Vendredi 4 mai 1979 

 

Chers frères en notre Seigneur Jésus Christ

Je vous accueille aujourd’hui avec un grand amour fraternel.

Membres et observateurs de la Conférence épiscopale des Antilles, vous vous êtes réunis auprès de la tombe de St Pierre — et avec son successeur — pour célébrer votre unité dans le Christ et dans l’Église. Parce que vous faites partie d’une Conférence épiscopale dont le service s’exerce dans différents peuples et nations des Caraïbes et du Continent, je pense que vous êtes à même de réfléchir avec un intérêt spécial sur le grand thème de l’unité de l’Église. Je crois aussi que l’accent mis par le IIe Concile du Vatican sur le mystère de l’Église, « signe et moyen de l’union intime avec Dieu et de l’unité de tout le genre humain » (Lumen gentium, 1) est particulièrement significatif pour nous tous. Et parce que la réflexion sur ce thème est source à la fois de joie immense et de force pastorale, je vous la soumets ce matin en demandant au Saint-Esprit par la puissance duquel l’Église est unie dans ia communion et le ministère (cf. Lumen gentium, 4) de répandre sur nous la grâce pour laquelle le Christ a prié : « qu’ils parviennent à l’unité parfaite » (Jn 17, 23).

La communion et le ministère sont en effet deux grands aspects de l’unité de l’Église, dont nous sommes les serviteurs et les gardiens. Voir l’Église comme une communion, c’est pénétrer au cœur de l’identité de notre ministère d’évêques, appelés à proclamer que « notre communion est communion avec le Père et avec son Fils Jésus-Christ » (1 Jn 1, 3).

La communion pour laquelle nous travaillons est une communion de foi en Dieu. Nous croyons dans le Père qui se révèle dans son amour infini et qui, par la puissance de l’Esprit Saint, nous apporte le salut en son Verbe incarné. Nous croyons en Notre Seigneur Jésus-Christ qui par sa mort rassemble dans l’unité de son Église les enfants de Dieu dispersés (cf.
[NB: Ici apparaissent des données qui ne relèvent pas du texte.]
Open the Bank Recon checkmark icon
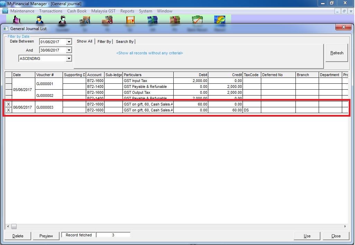This screenshot has width=355, height=245. pos(197,20)
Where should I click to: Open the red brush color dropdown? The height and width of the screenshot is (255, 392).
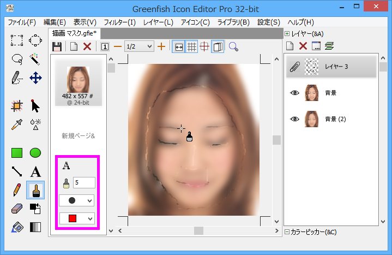click(x=76, y=219)
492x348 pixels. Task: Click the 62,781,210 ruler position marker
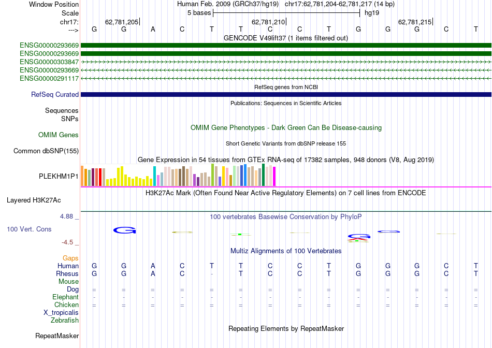(x=269, y=22)
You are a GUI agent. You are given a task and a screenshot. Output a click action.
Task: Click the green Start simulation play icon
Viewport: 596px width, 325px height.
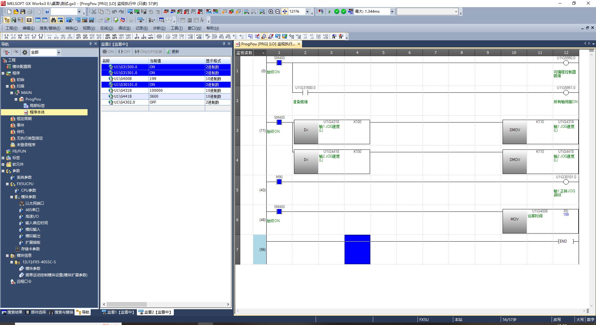pyautogui.click(x=329, y=12)
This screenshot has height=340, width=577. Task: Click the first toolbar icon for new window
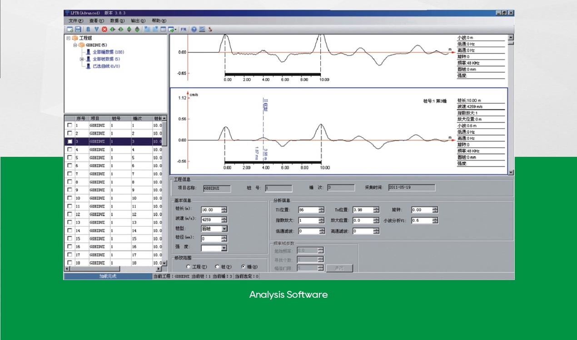click(x=70, y=29)
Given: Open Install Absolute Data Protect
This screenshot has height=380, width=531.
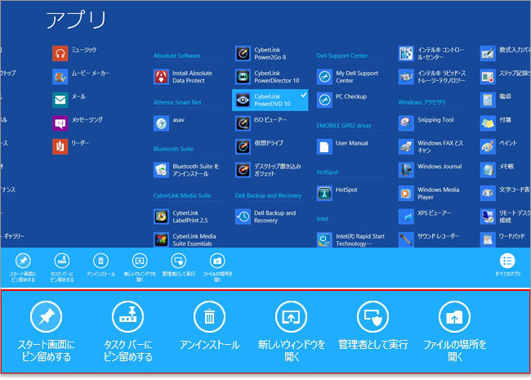Looking at the screenshot, I should tap(161, 77).
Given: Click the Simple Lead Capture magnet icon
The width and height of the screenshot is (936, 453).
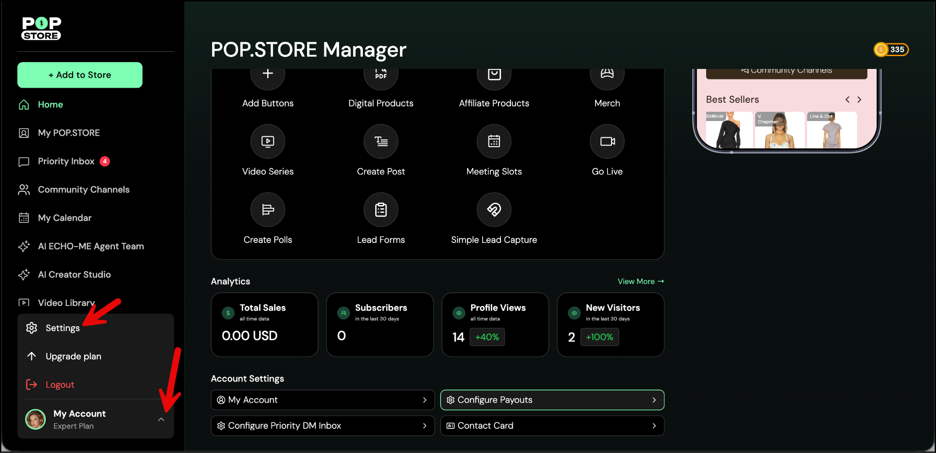Looking at the screenshot, I should 494,210.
Jn 11, 52).

Pour nous évêques, cette communion de foi est la base de notre tâche apostolique : édifier l’Église en proclamant l’Évangile, en solidarité avec St Paul qui a dit : « pour l’Évangile j’ai été établi héraut, apôtre et docteur » (2 Tm 1,11). Notre communion dans la foi éclaire aussi l’unité de notre ministère par lequel, avec l’Église universelle, nous annonçons l’immuable message de salut dans le Christ. Notre communion dans la foi nous impose la grande responsabilité, dans laquelle nous sommes soutenus par la force de Dieu, de dispenser à notre peuple la doctrine chrétienne dans sa plénitude. Dans son dernier discours, le jour même de sa mort, mon prédécesseur Jean-Paul Ier disait, en se plaçant du point de vue du peuple de Dieu: a Parmi les droits des fidèles, l’un des plus grands est celui de recevoir la parole de Dieu dans toute son intégralité et sa pureté, avec toutes ses exigences et sa force » (discours aux évêques des Philippines, 28 septembre 1978).
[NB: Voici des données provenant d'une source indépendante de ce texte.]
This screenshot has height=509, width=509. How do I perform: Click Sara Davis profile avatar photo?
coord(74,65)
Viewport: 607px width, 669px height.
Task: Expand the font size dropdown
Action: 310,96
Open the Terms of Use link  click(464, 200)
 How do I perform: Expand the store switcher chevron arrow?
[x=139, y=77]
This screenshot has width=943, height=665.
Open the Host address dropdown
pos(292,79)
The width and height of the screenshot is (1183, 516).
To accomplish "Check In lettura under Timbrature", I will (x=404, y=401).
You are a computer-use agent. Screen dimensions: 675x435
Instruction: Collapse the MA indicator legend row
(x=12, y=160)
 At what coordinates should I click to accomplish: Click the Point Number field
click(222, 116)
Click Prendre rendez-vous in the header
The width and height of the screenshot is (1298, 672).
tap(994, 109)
L’unité de l’Église est aussi manifestée dans notre communion d’amour, un amour qui est plus grand que nos forces et qui nous a été communiqué au baptême, un amour par lequel nous aimons Dieu de tout notre cœur, de toute notre âme et de tout notre esprit, et notre prochain comme nous-mêmes (cf. Mt 21, 37-39). St Augustin dit avec beaucoup de vérité : « l’amour de Dieu est prioritaire dans l’ordre du précepte, mais l’amour du prochain est prioritaire dans l’ordre de l’action (In Joann. Tract. 17). C’est ainsi que notre ministère trouve une nouvelle vigueur lorsque nous allons vers tous les peuples pour leur apporter l’amour du Christ, pour mettre en pratique ce commandement de l’amour. Dans la communion d’amour, nous trouvons la force qui nous soutient pour servir l’humanité. Le message de l’Évangile nous apprend à honorer l’homme, à promouvoir les exigences inéluctables de la dignité humaine et à aider les hommes à construire la civilisation de l’amour.
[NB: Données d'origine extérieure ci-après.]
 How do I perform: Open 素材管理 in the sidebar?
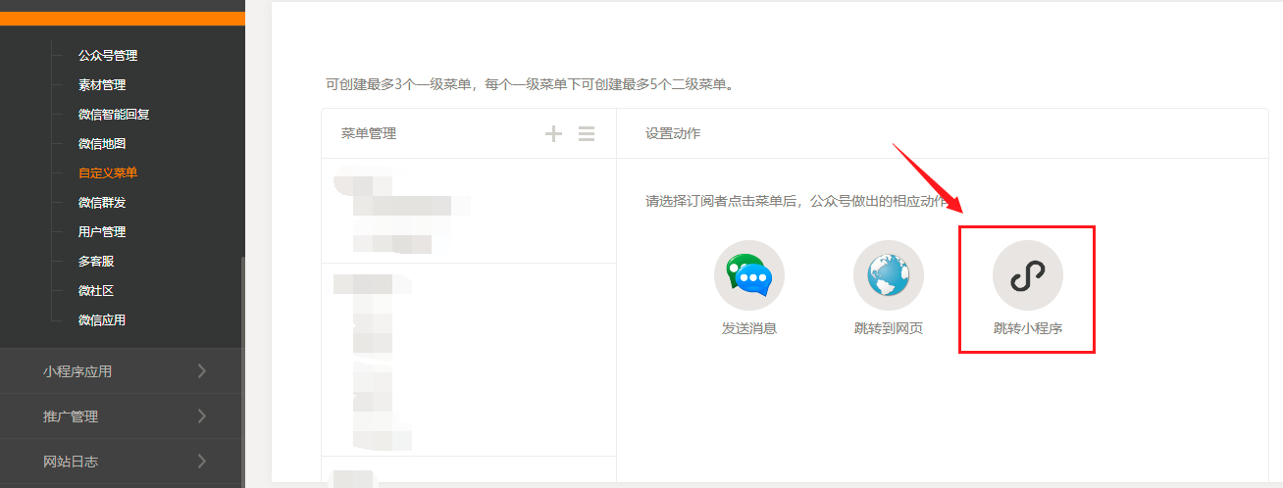[x=102, y=85]
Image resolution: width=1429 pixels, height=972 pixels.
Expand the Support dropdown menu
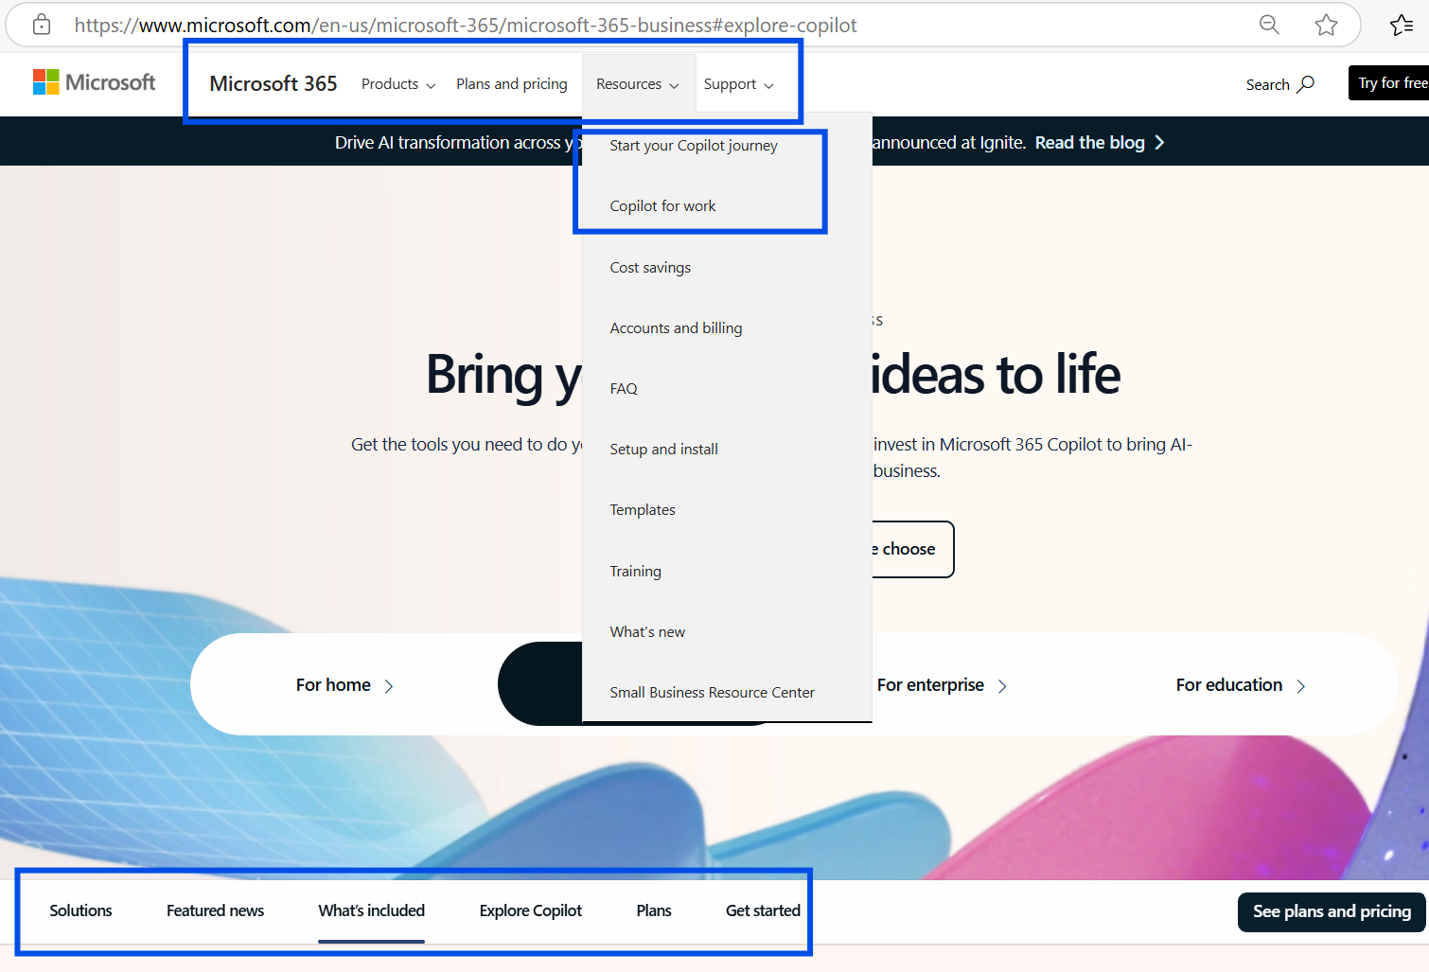738,84
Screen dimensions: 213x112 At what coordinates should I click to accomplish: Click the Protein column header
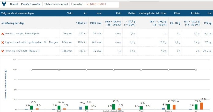click(x=195, y=13)
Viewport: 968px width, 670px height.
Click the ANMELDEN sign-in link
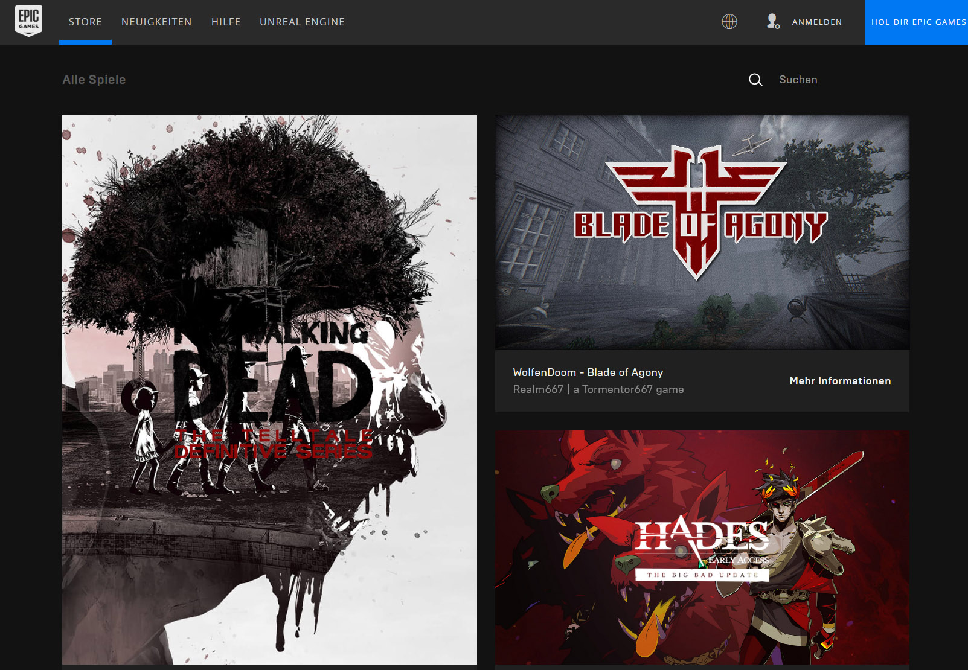[816, 22]
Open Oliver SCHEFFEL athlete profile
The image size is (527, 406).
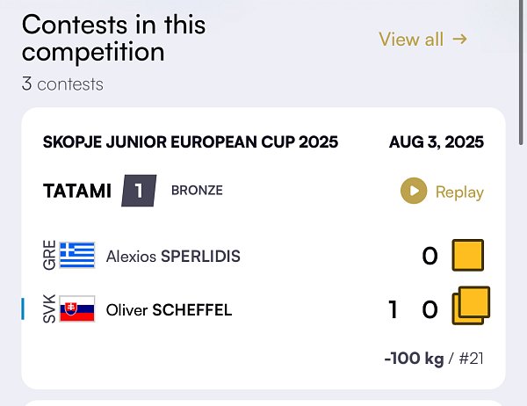click(169, 310)
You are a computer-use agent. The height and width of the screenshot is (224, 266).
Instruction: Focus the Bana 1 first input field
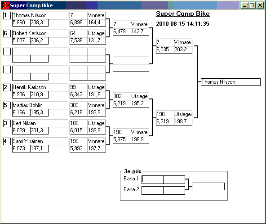[152, 179]
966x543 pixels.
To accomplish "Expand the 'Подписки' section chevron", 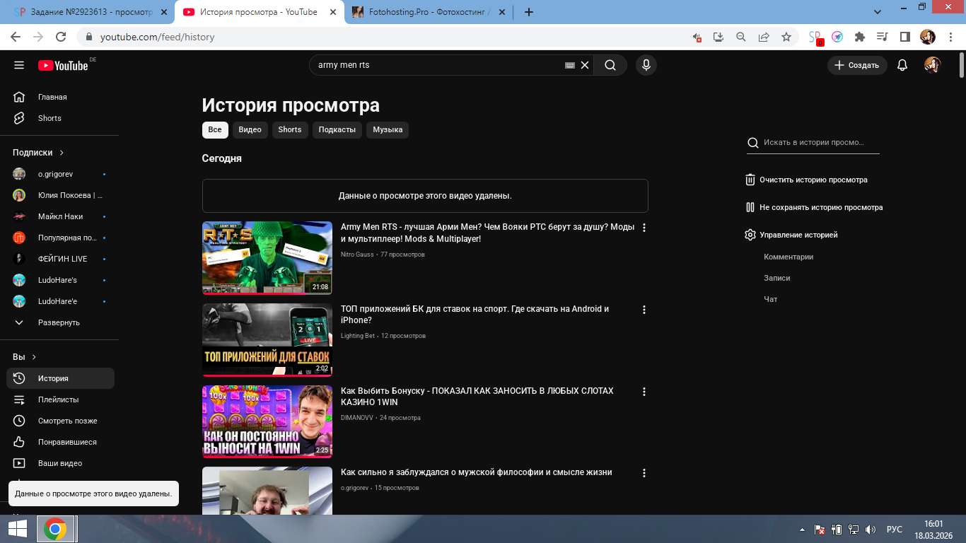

Le IIe Concile du Vatican nous dit que la grande unité voulue par le Christ pour son Église a pour modèle l’unité de la sainte Trinité, en laquelle elle trouve sa source, et qu’elle subsiste dans l’Église catholique (cf. Lumen gentium, 8, Unitatis redintegratio, 2, 3). Et pourtant nous savons que la tâche du rétablissement de l’unité parmi tous les chrétiens est loin d’être achevée. Cette tâche, nous l’avons reçue du Seigneur. La fidélité à Jésus-Christ requiert que nous travaillions avec vigueur à la cause de l’unité chrétienne. Aujourd’hui, l’Esprit Saint en a puissamment fait prendre conscience au monde : il est urgent que « tous soient un » (Jn 17, 21). Cet objectif du Concile œcuménique est clair et, en tant que Pape, j’ai dit que « dès mon élection, je me suis engagé à promouvoir l’exécution de ses normes et de ses orientations, considérant que c’était là pour moi un devoir primordial » (Discours au Secrétariat pour l’unité des chrétiens, 18 novembre 1978).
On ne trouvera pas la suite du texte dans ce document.